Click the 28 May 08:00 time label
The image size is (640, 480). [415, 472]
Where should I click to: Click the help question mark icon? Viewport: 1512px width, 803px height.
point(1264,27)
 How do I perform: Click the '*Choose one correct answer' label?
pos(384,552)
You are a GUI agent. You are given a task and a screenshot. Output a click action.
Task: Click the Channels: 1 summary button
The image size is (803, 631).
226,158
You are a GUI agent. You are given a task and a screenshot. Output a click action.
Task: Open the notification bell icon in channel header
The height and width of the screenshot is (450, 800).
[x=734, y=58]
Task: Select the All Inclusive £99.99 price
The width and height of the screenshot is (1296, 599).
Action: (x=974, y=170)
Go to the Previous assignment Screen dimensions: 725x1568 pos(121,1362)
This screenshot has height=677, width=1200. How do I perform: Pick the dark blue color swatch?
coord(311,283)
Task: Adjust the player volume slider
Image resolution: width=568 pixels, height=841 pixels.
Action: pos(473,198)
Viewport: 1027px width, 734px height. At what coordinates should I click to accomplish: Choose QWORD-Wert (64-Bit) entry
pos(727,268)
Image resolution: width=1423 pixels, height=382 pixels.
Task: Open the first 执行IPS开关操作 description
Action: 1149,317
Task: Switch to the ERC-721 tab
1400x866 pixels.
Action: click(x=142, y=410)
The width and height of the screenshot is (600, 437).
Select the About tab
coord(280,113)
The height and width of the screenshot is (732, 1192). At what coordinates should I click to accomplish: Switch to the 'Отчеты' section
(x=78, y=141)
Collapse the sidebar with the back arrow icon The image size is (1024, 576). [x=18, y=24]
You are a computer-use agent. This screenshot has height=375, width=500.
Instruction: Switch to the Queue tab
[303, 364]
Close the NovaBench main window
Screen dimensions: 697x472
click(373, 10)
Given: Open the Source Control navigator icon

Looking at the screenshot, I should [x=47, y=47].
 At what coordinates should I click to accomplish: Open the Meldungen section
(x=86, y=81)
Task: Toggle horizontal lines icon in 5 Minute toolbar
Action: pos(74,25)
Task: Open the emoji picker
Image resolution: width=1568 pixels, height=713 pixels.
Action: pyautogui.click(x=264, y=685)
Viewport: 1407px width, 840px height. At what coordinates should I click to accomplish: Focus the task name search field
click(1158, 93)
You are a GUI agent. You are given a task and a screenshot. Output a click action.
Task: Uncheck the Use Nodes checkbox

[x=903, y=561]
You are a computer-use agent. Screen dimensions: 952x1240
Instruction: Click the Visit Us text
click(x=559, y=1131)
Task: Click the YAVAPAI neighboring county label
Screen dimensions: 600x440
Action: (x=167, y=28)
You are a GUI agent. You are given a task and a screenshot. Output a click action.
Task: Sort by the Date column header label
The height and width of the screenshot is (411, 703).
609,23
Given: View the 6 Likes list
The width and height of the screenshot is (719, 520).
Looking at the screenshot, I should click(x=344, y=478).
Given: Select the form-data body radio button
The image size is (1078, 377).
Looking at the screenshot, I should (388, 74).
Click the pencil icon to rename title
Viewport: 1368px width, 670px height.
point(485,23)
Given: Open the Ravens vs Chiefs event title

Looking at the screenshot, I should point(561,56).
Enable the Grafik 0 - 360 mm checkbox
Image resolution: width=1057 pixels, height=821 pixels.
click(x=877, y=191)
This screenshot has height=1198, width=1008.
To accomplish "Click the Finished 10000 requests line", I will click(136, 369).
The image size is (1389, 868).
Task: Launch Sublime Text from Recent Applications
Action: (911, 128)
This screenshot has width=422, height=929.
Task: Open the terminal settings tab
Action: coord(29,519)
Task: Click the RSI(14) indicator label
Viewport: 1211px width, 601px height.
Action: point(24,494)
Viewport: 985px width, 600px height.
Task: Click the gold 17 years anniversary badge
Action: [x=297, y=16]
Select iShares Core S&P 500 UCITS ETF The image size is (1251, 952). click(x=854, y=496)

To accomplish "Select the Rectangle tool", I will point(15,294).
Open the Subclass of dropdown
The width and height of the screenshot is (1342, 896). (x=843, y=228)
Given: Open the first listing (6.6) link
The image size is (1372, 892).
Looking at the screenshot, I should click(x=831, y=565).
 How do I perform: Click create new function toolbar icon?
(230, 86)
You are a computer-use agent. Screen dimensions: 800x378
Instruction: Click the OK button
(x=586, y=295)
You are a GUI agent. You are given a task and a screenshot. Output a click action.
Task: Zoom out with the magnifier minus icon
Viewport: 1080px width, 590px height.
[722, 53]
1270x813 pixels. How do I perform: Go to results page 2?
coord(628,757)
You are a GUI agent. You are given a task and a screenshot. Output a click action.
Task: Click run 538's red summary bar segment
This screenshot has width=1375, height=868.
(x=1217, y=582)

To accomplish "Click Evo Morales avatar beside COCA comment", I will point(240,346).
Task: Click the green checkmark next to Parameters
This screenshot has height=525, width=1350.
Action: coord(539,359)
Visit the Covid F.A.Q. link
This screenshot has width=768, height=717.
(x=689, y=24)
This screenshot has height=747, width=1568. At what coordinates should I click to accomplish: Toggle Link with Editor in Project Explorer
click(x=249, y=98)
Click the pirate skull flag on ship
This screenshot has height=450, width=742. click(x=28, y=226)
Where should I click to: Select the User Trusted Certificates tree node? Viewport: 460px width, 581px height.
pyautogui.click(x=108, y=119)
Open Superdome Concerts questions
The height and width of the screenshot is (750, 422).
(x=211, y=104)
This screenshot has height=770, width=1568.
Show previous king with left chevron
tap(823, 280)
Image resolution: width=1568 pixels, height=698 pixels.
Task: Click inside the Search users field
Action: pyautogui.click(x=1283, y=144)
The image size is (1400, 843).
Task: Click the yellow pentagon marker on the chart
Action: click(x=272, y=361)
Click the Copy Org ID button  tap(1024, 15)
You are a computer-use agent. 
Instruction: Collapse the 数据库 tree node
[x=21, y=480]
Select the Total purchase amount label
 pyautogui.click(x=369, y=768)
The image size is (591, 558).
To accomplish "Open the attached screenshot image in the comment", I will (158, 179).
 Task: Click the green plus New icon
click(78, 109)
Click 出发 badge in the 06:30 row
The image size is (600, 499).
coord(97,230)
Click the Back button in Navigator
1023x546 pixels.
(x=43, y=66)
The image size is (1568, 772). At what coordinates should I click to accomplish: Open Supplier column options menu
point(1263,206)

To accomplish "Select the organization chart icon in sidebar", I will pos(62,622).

> _Goal of the exercise_: Write out all the items above again, replacing "computer-use agent" with "desktop agent" wherever it occurs and leaving everything else unchanged.

> _Complete response_:
Click the 28 May 08:00 time label
The image size is (640, 480). [415, 472]
Where should I click to: Click the help question mark icon? Viewport: 1512px width, 803px height.
point(1264,27)
 How do I perform: Click the '*Choose one correct answer' label?
pos(384,552)
You are a GUI agent. You are given a task and a screenshot. Output a click action.
Task: Click the Channels: 1 summary button
The image size is (803, 631).
226,158
You are a GUI agent. You are given a task and a screenshot. Output a click action.
Task: Open the notification bell icon in channel header
The height and width of the screenshot is (450, 800).
[x=734, y=58]
Task: Select the All Inclusive £99.99 price
The width and height of the screenshot is (1296, 599).
Action: (x=974, y=170)
Go to the Previous assignment Screen dimensions: 725x1568 pos(121,1362)
This screenshot has height=677, width=1200. How do I perform: Pick the dark blue color swatch?
coord(311,283)
Task: Adjust the player volume slider
Image resolution: width=568 pixels, height=841 pixels.
Action: pos(473,198)
Viewport: 1027px width, 734px height. At what coordinates should I click to accomplish: Choose QWORD-Wert (64-Bit) entry
pos(727,268)
Image resolution: width=1423 pixels, height=382 pixels.
Task: Open the first 执行IPS开关操作 description
Action: 1149,317
Task: Switch to the ERC-721 tab
1400x866 pixels.
Action: click(x=142, y=410)
The width and height of the screenshot is (600, 437).
Select the About tab
coord(280,113)
The height and width of the screenshot is (732, 1192). At what coordinates should I click to accomplish: Switch to the 'Отчеты' section
(x=78, y=141)
Collapse the sidebar with the back arrow icon The image size is (1024, 576). [x=18, y=24]
You are a desktop agent. This screenshot has height=375, width=500.
Instruction: Switch to the Queue tab
[303, 364]
Close the NovaBench main window
Screen dimensions: 697x472
click(373, 10)
Given: Open the Source Control navigator icon

Looking at the screenshot, I should [x=47, y=47].
 At what coordinates should I click to accomplish: Open the Meldungen section
(x=86, y=81)
Task: Toggle horizontal lines icon in 5 Minute toolbar
Action: pos(74,25)
Task: Open the emoji picker
Image resolution: width=1568 pixels, height=713 pixels.
Action: pyautogui.click(x=264, y=685)
Viewport: 1407px width, 840px height. At what coordinates should I click to accomplish: Focus the task name search field
click(1158, 93)
You are a GUI agent. You are given a task and a screenshot. Output a click action.
Task: Uncheck the Use Nodes checkbox

[x=903, y=561]
You are a desktop agent. Screen dimensions: 952x1240
Instruction: Click the Visit Us text
click(x=559, y=1131)
Task: Click the YAVAPAI neighboring county label
Screen dimensions: 600x440
Action: (x=167, y=28)
You are a GUI agent. You are given a task and a screenshot. Output a click action.
Task: Sort by the Date column header label
The height and width of the screenshot is (411, 703).
609,23
Given: View the 6 Likes list
The width and height of the screenshot is (719, 520).
Looking at the screenshot, I should click(x=344, y=478).
Given: Select the form-data body radio button
The image size is (1078, 377).
Looking at the screenshot, I should (388, 74).
Click the pencil icon to rename title
Viewport: 1368px width, 670px height.
point(485,23)
Given: Open the Ravens vs Chiefs event title

Looking at the screenshot, I should point(561,56).
Enable the Grafik 0 - 360 mm checkbox
Image resolution: width=1057 pixels, height=821 pixels.
click(x=877, y=191)
This screenshot has height=1198, width=1008.
To accomplish "Click the Finished 10000 requests line", I will click(136, 369).
The image size is (1389, 868).
Task: Launch Sublime Text from Recent Applications
Action: (911, 128)
This screenshot has width=422, height=929.
Task: Open the terminal settings tab
Action: coord(29,519)
Task: Click the RSI(14) indicator label
Viewport: 1211px width, 601px height.
Action: point(24,494)
Viewport: 985px width, 600px height.
Task: Click the gold 17 years anniversary badge
Action: [x=297, y=16]
Select iShares Core S&P 500 UCITS ETF The image size is (1251, 952). click(x=854, y=496)

To accomplish "Select the Rectangle tool", I will point(15,294).
Open the Subclass of dropdown
The width and height of the screenshot is (1342, 896). (x=843, y=228)
Given: Open the first listing (6.6) link
The image size is (1372, 892).
Looking at the screenshot, I should click(x=831, y=565).
 How do I perform: Click create new function toolbar icon?
(230, 86)
You are a desktop agent. Screen dimensions: 800x378
Instruction: Click the OK button
(x=586, y=295)
You are a GUI agent. You are given a task and a screenshot. Output a click action.
Task: Zoom out with the magnifier minus icon
Viewport: 1080px width, 590px height.
[722, 53]
1270x813 pixels. How do I perform: Go to results page 2?
coord(628,757)
You are a GUI agent. You are given a task and a screenshot. Output a click action.
Task: Click run 538's red summary bar segment
This screenshot has width=1375, height=868.
(x=1217, y=582)

To accomplish "Click Evo Morales avatar beside COCA comment", I will point(240,346).
Task: Click the green checkmark next to Parameters
This screenshot has height=525, width=1350.
Action: coord(539,359)
Visit the Covid F.A.Q. link
This screenshot has width=768, height=717.
(x=689, y=24)
This screenshot has height=747, width=1568. At what coordinates should I click to accomplish: Toggle Link with Editor in Project Explorer
click(x=249, y=98)
Click the pirate skull flag on ship
This screenshot has height=450, width=742. click(x=28, y=226)
Where should I click to: Select the User Trusted Certificates tree node? Viewport: 460px width, 581px height.
pyautogui.click(x=108, y=119)
Open Superdome Concerts questions
The height and width of the screenshot is (750, 422).
(x=211, y=104)
This screenshot has height=770, width=1568.
Show previous king with left chevron
tap(823, 280)
Image resolution: width=1568 pixels, height=698 pixels.
Task: Click inside the Search users field
Action: pyautogui.click(x=1283, y=144)
The image size is (1400, 843).
Task: Click the yellow pentagon marker on the chart
Action: click(x=272, y=361)
Click the Copy Org ID button  tap(1024, 15)
You are a desktop agent. 
Instruction: Collapse the 数据库 tree node
[x=21, y=480]
Select the Total purchase amount label
 pyautogui.click(x=369, y=768)
The image size is (591, 558).
To accomplish "Open the attached screenshot image in the comment", I will (158, 179).
 Task: Click the green plus New icon
click(78, 109)
Click 出发 badge in the 06:30 row
The image size is (600, 499).
coord(97,230)
Click the Back button in Navigator
1023x546 pixels.
(x=43, y=66)
The image size is (1568, 772). At what coordinates should I click to accomplish: Open Supplier column options menu
point(1263,206)

To accomplish "Select the organization chart icon in sidebar", I will pos(62,622).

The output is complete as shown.